Would you reproduce exactly the lines below from the one holding "[Pinterest] (446, 1781)" through the one holding "Read The Story (904, 1181)", inclusive, and no others?
┌──
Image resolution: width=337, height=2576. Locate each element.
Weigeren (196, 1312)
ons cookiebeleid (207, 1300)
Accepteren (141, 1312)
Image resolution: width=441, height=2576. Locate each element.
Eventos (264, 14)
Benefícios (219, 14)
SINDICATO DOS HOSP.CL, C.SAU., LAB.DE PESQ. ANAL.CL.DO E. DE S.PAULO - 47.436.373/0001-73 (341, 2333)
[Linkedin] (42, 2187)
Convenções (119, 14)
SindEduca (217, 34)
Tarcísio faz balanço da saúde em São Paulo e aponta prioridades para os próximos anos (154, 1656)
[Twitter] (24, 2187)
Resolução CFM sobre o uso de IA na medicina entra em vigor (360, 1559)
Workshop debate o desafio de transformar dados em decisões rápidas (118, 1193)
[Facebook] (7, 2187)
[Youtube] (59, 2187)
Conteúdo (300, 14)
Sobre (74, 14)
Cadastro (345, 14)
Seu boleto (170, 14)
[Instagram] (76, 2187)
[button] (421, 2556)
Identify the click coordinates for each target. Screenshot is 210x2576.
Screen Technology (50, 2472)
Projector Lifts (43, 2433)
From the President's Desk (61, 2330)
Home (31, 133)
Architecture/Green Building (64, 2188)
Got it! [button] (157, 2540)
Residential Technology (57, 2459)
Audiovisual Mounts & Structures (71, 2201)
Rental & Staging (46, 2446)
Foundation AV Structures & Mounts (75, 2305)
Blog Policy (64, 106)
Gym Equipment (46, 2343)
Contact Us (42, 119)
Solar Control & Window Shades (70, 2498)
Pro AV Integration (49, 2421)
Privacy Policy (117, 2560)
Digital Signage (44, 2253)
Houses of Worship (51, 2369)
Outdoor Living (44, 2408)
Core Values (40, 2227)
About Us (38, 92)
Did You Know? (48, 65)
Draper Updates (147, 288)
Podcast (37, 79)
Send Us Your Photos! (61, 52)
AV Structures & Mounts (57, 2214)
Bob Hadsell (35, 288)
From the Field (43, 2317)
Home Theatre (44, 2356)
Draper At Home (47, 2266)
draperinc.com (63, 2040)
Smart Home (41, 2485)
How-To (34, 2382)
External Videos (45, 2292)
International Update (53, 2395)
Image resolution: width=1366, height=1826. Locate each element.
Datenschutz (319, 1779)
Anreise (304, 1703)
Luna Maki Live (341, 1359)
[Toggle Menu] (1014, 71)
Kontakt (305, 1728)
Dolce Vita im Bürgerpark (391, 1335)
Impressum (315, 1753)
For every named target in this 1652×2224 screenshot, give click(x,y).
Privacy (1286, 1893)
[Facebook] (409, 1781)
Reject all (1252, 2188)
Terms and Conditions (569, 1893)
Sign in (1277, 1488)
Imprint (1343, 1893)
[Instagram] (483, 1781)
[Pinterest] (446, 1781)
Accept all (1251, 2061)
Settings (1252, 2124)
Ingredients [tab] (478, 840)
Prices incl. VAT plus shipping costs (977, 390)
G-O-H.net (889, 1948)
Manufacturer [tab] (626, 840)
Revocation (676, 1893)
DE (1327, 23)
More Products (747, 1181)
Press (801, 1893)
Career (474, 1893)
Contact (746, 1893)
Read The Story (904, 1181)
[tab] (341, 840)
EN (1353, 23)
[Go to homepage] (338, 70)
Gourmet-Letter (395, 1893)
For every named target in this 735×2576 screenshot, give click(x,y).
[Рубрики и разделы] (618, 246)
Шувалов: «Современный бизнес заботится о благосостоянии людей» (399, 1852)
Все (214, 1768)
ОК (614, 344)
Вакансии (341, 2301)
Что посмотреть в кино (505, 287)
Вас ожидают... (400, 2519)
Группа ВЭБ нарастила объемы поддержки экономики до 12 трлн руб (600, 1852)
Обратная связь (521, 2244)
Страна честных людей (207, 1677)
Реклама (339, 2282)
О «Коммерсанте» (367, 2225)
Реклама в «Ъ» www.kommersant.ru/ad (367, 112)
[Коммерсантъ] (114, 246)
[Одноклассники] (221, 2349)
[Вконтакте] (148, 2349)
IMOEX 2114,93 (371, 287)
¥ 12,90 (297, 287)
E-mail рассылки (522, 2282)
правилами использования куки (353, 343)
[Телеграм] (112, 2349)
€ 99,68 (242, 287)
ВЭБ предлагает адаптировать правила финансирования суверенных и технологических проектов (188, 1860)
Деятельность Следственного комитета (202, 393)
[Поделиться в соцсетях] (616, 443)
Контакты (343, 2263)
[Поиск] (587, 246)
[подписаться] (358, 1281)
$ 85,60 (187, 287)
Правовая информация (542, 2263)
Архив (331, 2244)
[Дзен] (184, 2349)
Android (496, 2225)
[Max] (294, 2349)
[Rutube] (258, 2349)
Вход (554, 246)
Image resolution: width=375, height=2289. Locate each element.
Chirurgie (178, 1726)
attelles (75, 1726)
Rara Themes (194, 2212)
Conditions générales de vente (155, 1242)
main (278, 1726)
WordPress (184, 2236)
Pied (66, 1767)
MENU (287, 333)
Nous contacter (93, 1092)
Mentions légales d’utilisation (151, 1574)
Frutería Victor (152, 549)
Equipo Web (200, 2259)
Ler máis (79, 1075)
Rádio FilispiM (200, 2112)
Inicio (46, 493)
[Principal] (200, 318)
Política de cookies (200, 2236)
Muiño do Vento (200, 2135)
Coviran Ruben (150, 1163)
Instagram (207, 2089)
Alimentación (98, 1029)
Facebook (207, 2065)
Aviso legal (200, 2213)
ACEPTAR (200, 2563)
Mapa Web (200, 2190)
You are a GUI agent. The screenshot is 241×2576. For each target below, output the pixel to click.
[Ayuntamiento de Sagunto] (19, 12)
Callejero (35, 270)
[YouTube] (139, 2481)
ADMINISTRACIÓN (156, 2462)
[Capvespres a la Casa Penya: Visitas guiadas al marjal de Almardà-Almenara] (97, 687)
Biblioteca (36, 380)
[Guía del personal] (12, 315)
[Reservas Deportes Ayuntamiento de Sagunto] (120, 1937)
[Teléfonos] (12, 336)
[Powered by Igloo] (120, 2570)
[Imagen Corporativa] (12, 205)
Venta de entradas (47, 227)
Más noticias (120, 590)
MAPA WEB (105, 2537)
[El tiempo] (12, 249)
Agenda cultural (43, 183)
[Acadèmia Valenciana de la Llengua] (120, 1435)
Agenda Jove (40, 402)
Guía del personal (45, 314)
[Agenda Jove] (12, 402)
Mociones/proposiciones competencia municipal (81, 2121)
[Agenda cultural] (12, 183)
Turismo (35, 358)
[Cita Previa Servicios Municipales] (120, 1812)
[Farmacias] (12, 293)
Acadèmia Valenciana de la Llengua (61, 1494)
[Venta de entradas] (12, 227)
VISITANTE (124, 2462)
└──
• **Solution**
[Pinterest] (446, 1781)
Accept all (1251, 2061)
Settings (1252, 2124)
Ingredients [tab] (478, 840)
Prices incl. VAT plus shipping costs (977, 390)
G-O-H.net (889, 1948)
Manufacturer [tab] (626, 840)
Revocation (676, 1893)
DE (1327, 23)
More Products (747, 1181)
Press (801, 1893)
Career (474, 1893)
Contact (746, 1893)
Read The Story (904, 1181)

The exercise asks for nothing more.